## YOUR OBJECTIVE:
List each line of the entries below that contains the word "Toggle", reproducing every such line in full. Letter case matters, so only lines with matching capitalization count.

------

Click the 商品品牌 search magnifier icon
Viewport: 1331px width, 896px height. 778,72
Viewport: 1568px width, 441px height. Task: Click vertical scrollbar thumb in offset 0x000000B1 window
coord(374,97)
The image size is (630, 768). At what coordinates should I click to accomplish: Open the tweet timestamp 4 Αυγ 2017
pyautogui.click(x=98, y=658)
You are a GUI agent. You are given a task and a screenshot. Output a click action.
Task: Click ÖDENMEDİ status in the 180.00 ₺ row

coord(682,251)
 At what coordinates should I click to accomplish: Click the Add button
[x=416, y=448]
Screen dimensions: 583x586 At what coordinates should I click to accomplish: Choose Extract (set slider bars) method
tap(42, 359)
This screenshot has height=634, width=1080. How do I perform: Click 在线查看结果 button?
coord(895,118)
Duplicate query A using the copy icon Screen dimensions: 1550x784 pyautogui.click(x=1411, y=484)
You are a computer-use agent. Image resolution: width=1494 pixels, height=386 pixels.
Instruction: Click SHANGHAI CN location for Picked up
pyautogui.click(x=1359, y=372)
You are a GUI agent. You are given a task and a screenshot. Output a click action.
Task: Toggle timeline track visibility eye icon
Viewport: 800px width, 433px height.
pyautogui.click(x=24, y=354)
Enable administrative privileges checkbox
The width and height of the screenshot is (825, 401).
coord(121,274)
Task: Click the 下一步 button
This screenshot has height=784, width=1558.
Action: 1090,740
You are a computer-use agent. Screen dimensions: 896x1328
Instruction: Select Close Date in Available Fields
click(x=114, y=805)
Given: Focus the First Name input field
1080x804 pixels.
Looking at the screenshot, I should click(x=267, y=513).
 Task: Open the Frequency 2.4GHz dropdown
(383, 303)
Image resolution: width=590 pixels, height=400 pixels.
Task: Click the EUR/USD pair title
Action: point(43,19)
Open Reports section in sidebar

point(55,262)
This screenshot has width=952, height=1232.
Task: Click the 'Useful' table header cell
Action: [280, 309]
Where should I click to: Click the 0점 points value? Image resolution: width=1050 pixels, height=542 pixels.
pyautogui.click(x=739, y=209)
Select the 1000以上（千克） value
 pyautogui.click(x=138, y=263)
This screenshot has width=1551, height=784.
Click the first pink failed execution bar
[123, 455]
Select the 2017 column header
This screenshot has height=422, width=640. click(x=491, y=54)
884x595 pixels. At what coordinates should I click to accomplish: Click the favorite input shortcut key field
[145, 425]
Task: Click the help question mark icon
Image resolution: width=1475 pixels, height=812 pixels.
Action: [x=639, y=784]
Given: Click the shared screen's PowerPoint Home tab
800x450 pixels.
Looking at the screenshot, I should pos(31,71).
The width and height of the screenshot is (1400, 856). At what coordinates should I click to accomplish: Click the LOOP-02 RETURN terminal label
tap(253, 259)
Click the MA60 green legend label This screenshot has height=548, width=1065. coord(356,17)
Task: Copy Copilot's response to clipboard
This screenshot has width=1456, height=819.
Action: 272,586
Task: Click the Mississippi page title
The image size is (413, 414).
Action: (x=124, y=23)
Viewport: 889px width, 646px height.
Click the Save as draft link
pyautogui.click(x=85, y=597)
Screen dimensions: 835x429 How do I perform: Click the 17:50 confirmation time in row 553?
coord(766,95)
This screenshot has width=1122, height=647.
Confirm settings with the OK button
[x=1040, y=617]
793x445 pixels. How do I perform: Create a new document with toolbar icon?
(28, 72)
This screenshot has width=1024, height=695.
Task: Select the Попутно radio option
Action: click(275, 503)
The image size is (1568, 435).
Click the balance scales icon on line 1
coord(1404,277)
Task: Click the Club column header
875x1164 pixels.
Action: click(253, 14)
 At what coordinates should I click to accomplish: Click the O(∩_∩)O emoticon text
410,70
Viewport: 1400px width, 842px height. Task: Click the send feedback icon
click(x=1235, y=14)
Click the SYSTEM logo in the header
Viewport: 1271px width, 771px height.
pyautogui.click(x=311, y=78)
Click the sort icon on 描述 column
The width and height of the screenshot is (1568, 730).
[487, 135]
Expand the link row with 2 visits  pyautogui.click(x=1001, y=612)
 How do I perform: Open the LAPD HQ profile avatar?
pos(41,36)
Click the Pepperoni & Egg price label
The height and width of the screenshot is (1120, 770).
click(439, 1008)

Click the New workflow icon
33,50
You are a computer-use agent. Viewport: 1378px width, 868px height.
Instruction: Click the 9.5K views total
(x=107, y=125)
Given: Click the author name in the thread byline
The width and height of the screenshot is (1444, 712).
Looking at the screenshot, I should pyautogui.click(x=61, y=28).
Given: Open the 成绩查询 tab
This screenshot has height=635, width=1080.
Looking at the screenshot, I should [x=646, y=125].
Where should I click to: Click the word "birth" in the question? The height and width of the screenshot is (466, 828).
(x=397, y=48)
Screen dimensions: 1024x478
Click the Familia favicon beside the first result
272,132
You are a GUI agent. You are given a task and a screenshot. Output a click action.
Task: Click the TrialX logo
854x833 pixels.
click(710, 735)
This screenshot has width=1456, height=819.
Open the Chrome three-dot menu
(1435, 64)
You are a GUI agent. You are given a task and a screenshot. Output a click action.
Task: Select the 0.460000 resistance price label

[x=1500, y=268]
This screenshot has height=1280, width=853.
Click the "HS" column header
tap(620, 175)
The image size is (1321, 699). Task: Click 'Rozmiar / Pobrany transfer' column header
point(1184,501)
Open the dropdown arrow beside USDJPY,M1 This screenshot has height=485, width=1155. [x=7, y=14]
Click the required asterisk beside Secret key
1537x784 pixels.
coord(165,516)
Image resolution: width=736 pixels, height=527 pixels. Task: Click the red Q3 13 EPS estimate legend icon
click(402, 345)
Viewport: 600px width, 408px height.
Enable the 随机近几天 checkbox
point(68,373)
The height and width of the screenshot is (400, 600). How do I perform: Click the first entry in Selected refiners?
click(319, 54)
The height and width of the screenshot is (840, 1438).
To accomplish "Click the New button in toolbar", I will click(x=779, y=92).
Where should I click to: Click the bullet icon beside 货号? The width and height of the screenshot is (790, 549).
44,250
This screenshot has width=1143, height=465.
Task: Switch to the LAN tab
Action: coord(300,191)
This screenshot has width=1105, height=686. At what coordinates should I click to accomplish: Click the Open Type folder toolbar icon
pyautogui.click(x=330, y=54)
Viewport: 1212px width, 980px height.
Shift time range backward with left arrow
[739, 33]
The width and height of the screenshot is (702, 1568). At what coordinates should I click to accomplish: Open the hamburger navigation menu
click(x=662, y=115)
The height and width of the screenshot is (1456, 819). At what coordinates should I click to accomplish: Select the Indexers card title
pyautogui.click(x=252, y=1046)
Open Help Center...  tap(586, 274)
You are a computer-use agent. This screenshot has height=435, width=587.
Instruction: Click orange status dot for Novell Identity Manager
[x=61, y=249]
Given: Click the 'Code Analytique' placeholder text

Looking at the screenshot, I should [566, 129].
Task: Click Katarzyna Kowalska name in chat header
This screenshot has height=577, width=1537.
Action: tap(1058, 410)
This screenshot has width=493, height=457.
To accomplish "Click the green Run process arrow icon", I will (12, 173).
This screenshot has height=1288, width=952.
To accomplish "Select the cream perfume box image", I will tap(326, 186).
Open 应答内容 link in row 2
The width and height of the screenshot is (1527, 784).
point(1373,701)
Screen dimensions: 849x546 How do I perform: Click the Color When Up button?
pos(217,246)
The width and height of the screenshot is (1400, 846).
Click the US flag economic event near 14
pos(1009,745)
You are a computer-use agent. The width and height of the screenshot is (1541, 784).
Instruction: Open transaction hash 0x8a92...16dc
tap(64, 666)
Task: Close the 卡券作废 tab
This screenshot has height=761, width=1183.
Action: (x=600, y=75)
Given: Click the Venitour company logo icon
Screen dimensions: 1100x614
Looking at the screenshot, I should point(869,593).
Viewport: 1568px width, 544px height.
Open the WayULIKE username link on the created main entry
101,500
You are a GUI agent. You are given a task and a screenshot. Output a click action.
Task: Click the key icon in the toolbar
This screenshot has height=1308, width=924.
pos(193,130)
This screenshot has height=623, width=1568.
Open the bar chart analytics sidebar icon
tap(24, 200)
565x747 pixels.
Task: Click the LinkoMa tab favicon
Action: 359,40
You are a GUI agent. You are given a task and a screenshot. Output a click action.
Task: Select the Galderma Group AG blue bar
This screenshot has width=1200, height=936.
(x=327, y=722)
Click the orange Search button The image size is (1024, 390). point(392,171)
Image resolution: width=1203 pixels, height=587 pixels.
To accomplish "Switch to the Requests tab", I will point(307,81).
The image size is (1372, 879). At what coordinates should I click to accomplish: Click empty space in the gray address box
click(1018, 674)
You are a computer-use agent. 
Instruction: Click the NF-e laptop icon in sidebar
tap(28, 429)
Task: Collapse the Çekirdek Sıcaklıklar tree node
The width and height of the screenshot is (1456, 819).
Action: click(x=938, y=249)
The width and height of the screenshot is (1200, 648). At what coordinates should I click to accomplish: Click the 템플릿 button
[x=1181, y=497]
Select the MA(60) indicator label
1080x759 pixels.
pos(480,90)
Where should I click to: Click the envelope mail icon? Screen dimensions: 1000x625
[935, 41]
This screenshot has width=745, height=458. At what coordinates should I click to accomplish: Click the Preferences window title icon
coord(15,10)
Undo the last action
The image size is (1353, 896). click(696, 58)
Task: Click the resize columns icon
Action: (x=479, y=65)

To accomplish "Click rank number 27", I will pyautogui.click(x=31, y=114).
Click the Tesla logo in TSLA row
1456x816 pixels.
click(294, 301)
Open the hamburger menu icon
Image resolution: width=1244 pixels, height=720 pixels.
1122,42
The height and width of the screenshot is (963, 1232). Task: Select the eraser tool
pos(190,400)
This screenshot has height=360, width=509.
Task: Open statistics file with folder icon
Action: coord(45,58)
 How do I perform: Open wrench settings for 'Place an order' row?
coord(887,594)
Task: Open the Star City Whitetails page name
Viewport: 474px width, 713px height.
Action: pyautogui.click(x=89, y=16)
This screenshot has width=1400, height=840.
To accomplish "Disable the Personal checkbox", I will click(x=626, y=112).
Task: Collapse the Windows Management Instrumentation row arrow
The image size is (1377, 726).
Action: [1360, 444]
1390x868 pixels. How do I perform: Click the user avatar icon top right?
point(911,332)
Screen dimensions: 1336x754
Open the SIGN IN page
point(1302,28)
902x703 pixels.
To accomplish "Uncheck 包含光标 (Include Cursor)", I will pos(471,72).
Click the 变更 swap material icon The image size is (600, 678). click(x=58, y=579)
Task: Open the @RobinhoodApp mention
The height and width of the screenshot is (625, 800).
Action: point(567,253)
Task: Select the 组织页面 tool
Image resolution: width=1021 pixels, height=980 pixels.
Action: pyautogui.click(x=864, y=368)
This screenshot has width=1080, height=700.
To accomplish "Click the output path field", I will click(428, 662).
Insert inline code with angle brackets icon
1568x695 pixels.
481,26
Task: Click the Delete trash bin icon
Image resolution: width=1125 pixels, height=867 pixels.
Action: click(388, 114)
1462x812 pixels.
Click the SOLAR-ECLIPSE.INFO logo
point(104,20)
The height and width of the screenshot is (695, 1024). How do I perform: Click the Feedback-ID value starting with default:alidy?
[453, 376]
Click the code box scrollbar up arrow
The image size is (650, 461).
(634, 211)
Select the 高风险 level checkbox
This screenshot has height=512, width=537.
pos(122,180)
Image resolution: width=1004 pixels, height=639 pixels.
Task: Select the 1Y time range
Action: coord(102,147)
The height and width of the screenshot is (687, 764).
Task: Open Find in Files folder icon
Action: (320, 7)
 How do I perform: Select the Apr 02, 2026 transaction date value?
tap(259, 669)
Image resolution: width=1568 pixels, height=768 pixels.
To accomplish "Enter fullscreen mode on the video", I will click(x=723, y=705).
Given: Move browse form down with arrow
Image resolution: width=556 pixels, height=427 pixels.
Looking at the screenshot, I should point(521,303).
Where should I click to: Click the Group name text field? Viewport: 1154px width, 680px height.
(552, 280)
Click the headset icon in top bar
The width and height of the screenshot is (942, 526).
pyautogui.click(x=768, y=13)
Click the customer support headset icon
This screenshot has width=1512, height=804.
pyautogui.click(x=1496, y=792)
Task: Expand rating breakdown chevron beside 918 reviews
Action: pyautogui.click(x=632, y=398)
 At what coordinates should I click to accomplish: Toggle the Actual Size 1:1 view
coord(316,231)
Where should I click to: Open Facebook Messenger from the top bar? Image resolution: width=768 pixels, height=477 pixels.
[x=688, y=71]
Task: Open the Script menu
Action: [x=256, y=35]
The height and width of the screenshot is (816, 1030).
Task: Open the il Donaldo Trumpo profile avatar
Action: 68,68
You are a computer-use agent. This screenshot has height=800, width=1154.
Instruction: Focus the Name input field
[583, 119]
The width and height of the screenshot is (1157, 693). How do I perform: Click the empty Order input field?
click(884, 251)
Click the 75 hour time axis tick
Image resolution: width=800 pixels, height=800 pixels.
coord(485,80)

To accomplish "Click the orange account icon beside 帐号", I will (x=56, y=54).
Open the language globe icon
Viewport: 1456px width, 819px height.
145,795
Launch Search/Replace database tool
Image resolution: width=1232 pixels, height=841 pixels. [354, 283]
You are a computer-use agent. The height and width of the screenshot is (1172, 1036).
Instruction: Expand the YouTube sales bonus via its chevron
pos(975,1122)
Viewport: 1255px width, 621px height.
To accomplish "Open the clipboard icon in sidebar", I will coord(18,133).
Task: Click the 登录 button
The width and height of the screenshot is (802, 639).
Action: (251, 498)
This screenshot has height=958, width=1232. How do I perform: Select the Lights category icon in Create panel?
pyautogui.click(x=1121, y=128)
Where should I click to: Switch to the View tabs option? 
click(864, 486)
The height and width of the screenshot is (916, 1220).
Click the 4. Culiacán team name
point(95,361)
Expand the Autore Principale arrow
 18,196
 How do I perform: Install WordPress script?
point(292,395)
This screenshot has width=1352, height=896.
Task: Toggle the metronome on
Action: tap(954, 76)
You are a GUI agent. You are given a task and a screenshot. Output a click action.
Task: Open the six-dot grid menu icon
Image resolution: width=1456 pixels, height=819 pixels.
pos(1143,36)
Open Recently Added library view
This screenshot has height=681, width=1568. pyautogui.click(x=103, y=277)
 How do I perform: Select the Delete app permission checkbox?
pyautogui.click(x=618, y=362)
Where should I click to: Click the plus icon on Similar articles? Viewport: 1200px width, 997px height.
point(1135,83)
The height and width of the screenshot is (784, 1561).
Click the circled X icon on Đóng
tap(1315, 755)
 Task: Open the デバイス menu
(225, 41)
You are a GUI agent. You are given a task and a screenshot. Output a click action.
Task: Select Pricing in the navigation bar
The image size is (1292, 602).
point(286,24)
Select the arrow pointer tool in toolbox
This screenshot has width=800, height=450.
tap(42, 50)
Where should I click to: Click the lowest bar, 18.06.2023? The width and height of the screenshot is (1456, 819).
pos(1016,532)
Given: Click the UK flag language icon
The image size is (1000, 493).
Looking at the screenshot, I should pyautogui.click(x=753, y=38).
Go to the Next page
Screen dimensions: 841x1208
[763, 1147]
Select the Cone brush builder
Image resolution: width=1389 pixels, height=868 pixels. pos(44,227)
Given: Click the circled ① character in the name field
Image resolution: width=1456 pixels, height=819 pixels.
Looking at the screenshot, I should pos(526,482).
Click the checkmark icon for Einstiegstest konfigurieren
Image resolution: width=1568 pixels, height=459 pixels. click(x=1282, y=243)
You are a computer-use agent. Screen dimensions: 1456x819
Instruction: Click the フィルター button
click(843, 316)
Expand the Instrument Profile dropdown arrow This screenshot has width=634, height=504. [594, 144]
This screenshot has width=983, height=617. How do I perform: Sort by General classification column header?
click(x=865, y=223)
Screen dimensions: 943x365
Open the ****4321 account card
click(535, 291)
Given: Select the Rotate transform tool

------

## RESPONSE TO THE TASK:
Task: Toggle timeline track visibility eye icon
 At what coordinates should I click to accomplish: Toggle the Actual Size 1:1 view
Task: Toggle the metronome on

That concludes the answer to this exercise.